2- Sobre la centralidad del psicofármaco en la práctica psiquiátrica. Si los psicofármacos se entienden como curativos o como correctores de un desequilibrio interno implícitamente se establece una jerarquía terapéutica en el que el primer lugar lo ocupa el fármaco. Como hemos visto esta centralidad no se corresponde con los datos de eficacia,  efectividad o recuperación funcional de las intervenciones farmacológicas actuales. Con esta teoría el psiquiatra tiende selectivamente a ver los efectos positivos de los psicofármacos y a minimizar como necesarios los efectos negativos que produce su acción global. La desmitificación del poder curativo del fármaco  nos lleva a entender la práctica psicofarmacológica como intervención mucho más limitada. Si la acción de los fármacos se comprende desde la idea de que sus propiedades psicoactivas inducen estados mentales que pueden aliviar  algunas de las experiencias o estados emocionales, su utilización estará al servicio de otras intervenciones o mientras el paciente lo necesite en función de su propio  proceso de recuperación.  
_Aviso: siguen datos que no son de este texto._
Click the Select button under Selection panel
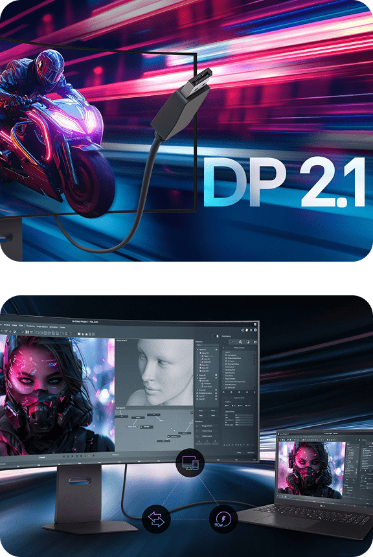The height and width of the screenshot is (557, 373). 201,411
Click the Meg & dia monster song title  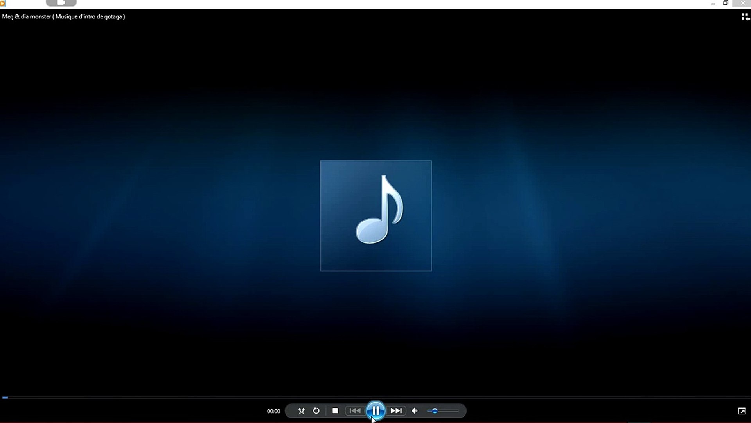coord(63,17)
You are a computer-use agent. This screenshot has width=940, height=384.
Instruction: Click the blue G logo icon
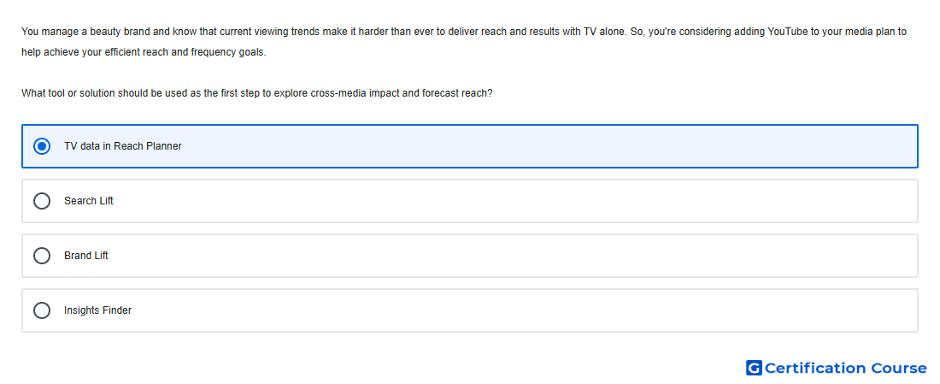[754, 368]
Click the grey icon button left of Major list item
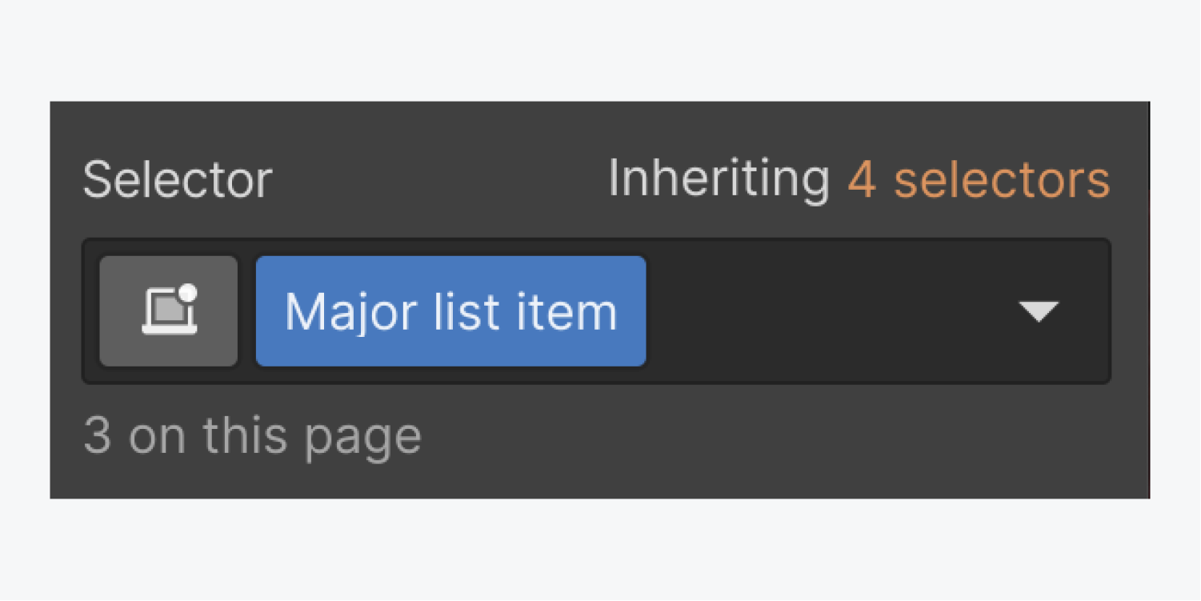The image size is (1201, 601). point(168,311)
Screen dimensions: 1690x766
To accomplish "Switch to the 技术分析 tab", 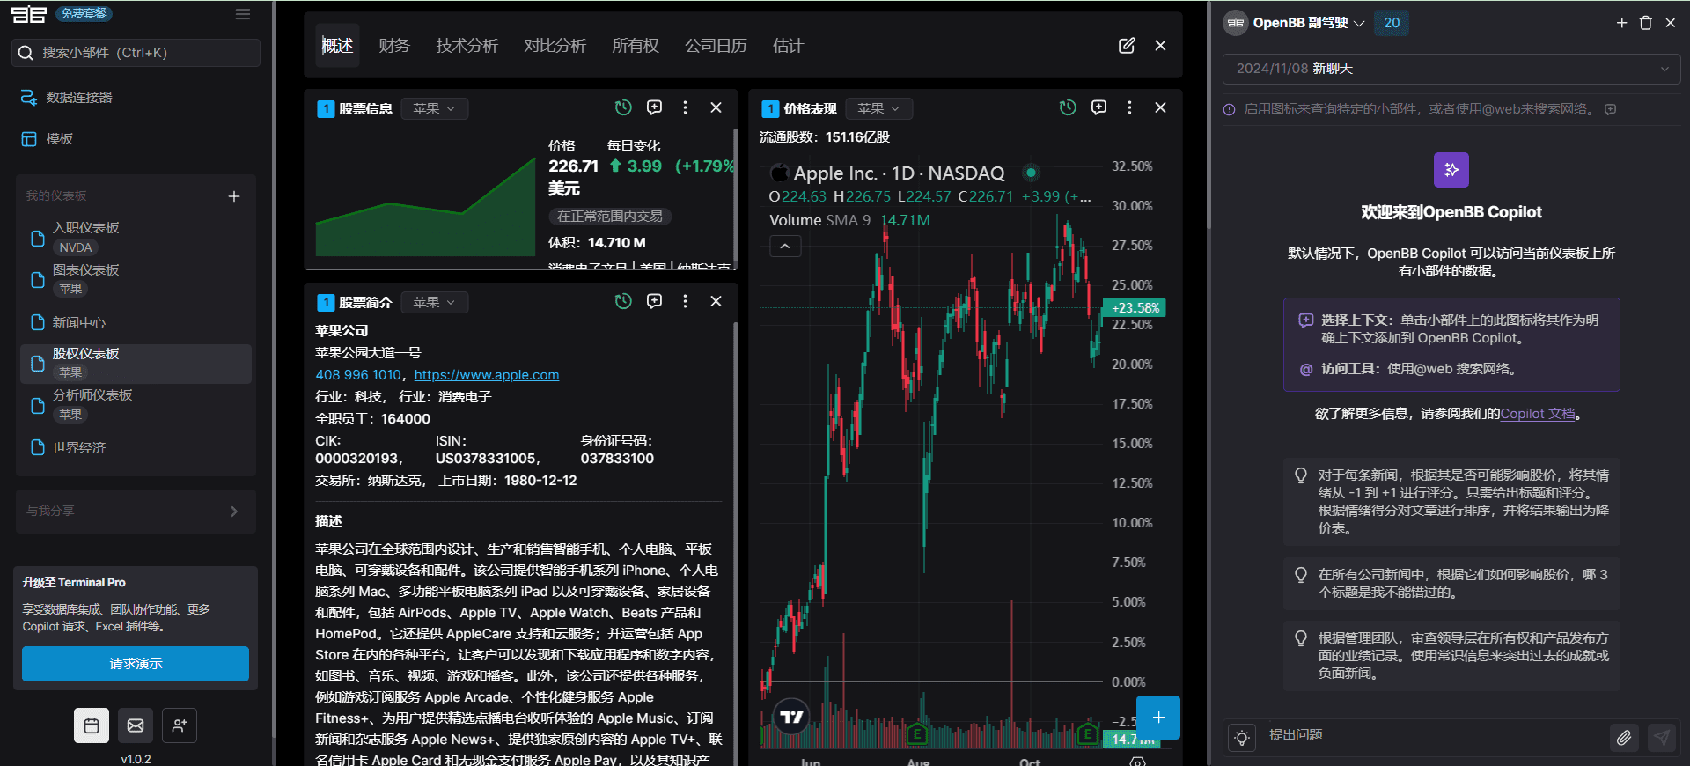I will (x=467, y=46).
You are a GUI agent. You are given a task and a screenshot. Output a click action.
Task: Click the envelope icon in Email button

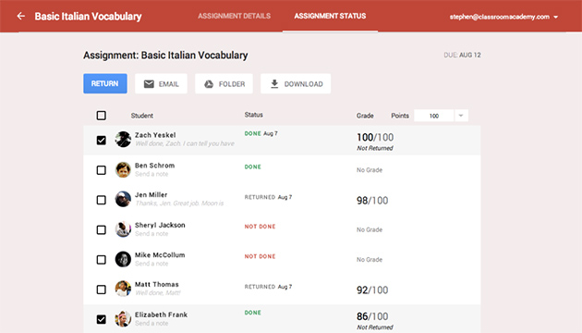149,84
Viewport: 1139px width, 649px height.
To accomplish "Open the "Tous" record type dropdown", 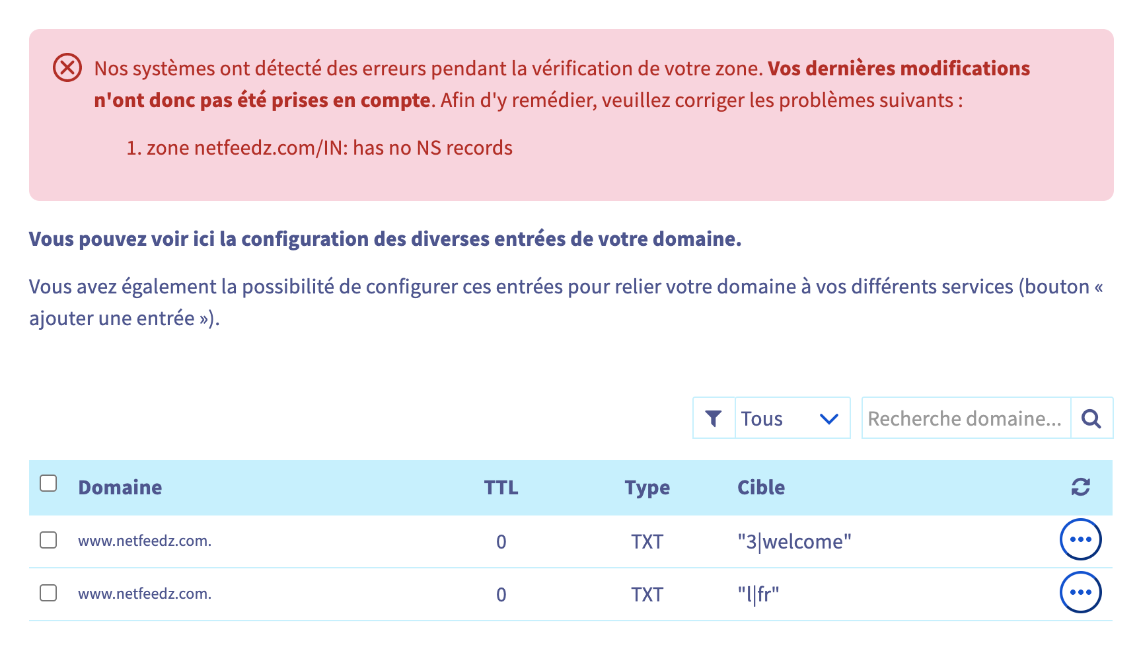I will coord(791,418).
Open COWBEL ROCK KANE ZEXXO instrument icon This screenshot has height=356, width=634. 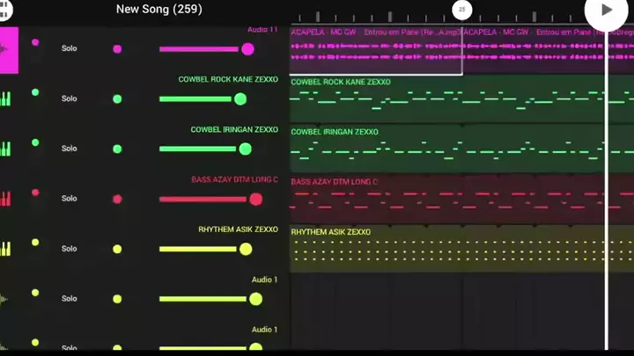[6, 98]
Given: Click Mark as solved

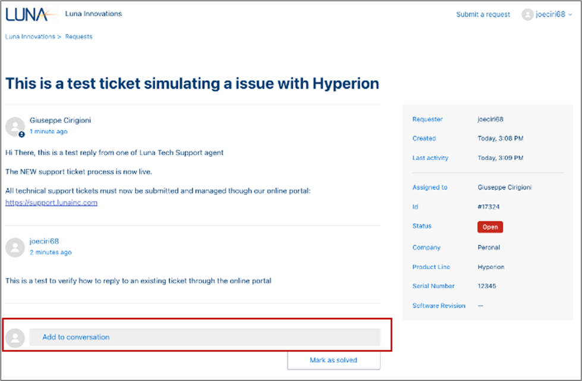Looking at the screenshot, I should 334,360.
La idea de que los fármacos son curativos lleva pareja la idea de la necesidad de un tratamiento, casi siempre prolongado, cuando no de por vida.  Así las recaídas de las distintas enfermedades son entendidas como producto de la falta de la sustancia o de la dosis necesaria de la sustancia que corrige la alteración subyacente. Esta simplificación amplifica el poder preventivo atribuido a los psicofármacos: no tiene en cuenta la historia natural de las condiciones psiquiátricas, el papel de los factores estresantes, los procesos de recaída debido a los problemas de neuroadaptación y abstinencia o el papel de las reacciones psicológicas y atribuciones de los pacientes o el entorno al retirar la medicación y verse sin el fármaco protector, lo que puede entenderse como una forma particular de efecto nocebo71.  La idea de que los fármacos simplemente actúan sobre los síntomas o experiencias subjetivas de los pacientes debido a sus propiedades psicoactivas acota mucho más las situaciones que justifican los  tratamientos prolongados y el supuesto efecto preventivo debe balancearse con la prevención de los riesgos derivados del propio tratamiento como por ejemplo los síndromes metabólicos, los efectos neuropsicológicos o los fenómenos de dependencia (véase el capítulo de prevención cuaternaria de este mismo libro). El tratamiento continuado estaría justificado  en primer lugar si el paciente continúa con síntomas o experiencias que le son desagradables y en su propia experiencia considera que los fármacos le producen alivio y en segundo lugar si los factores estresantes se mantienen e igualmente el paciente siente ayuda de la medicación para enfrentarlos.  En psiquiatría existen condiciones en las que los pacientes deben tomar medicaciones de forma continuada por lo disruptivo de sus experiencias, en ocasiones sin el acuerdo del paciente, pero debemos ser honestos en admitir que no estamos curando una enfermedad, sino controlando unos riesgos sociales quizás de una forma menos coercitiva que con otras medidas. El debate se abriría a un plano político y social y no a una cuestión meramente médica. Por otro lado la necesidad de un tratamiento prolongado está en relación con la calidad y cantidad de las intervenciones psicosociales que existan en los servicios.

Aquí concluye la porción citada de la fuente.